Source document:
====

Searching and Sorting in Rotated Sorted Array: Part 1

Searching and Sorting in Rotated Sorted Array: Part 1
Searching and Sorting in Rotated Sorted Array: Part 1

Introduction

Let’s imagine a scenario in which we have a rotated sorted array of distinct elements, i.e., sorted in ascending order then rotated around some pivot. Now, we have to search a given element in this rotated sorted array. Let’s take an example-

In the above example, the initial array is sorted in ascending order from 7 to 13. Suppose we rotate it by three positions towards the left. We get a new array sorted from 10 to 13 and 7 to 9. If we had to search any element in the initial array, it is an easy task as we can use binary search, which will take O(logN) time for searching. But that’s not the case with the rotated sorted array. 

So let’s find out how we can search any element in the rotated sorted array of distinct elements –

Though there could be many approaches to solve this problem, we will be focusing on the two main methods. 

  • The naive method starts with finding the pivot in the array and dividing it into subarray around this pivot, and performing a binary search on the sub-array containing the key.

====

Directives:
1 – Reproduce the passage of the rotated sorted array article that opens with the words containing "In the above" and closes with "the rotated sorted array.", switching "left" to "right".
2 – According to the rotated sorted array article, how much time does binary search take when searching the initial array?

Listed records:
====

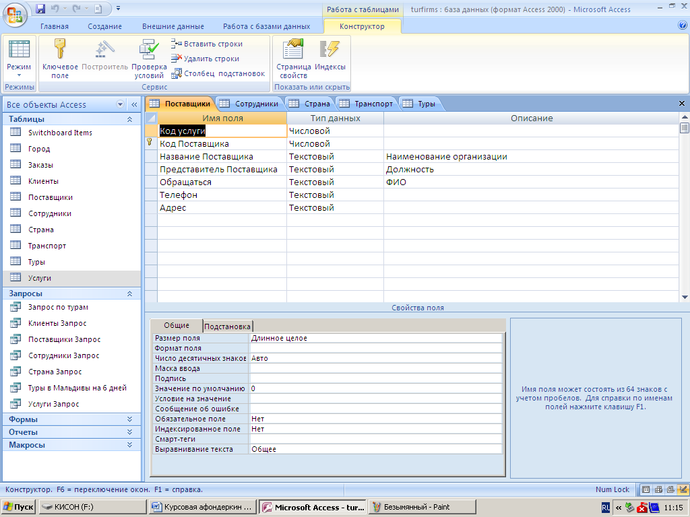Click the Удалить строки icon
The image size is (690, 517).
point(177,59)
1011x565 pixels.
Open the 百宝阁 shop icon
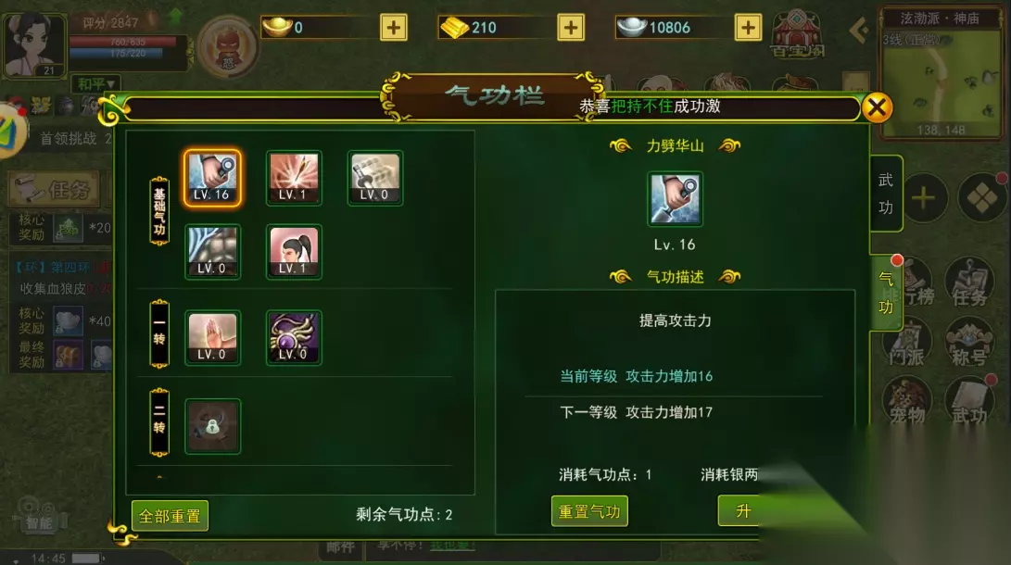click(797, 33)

====

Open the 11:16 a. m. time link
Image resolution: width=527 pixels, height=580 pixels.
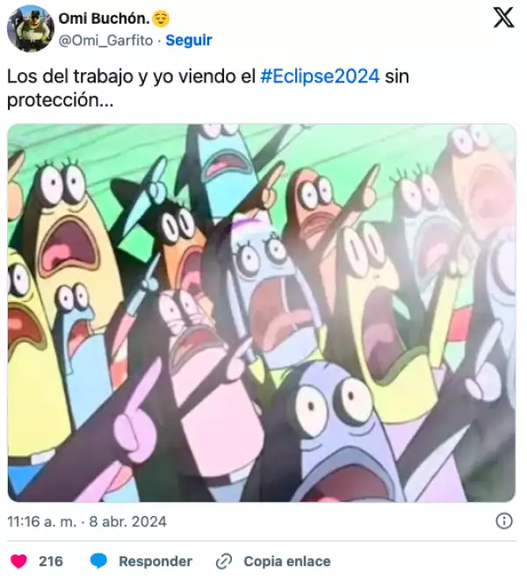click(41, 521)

====

Solution list:
1 –
In the above example, the initial array is sorted in ascending order from 7 to 13. Suppose we rotate it by three positions towards the right. We get a new array sorted from 10 to 13 and 7 to 9. If we had to search any element in the initial array, it is an easy task as we can use binary search, which will take O(logN) time for searching. But that’s not the case with the rotated sorted array.

2 – O(logN) time.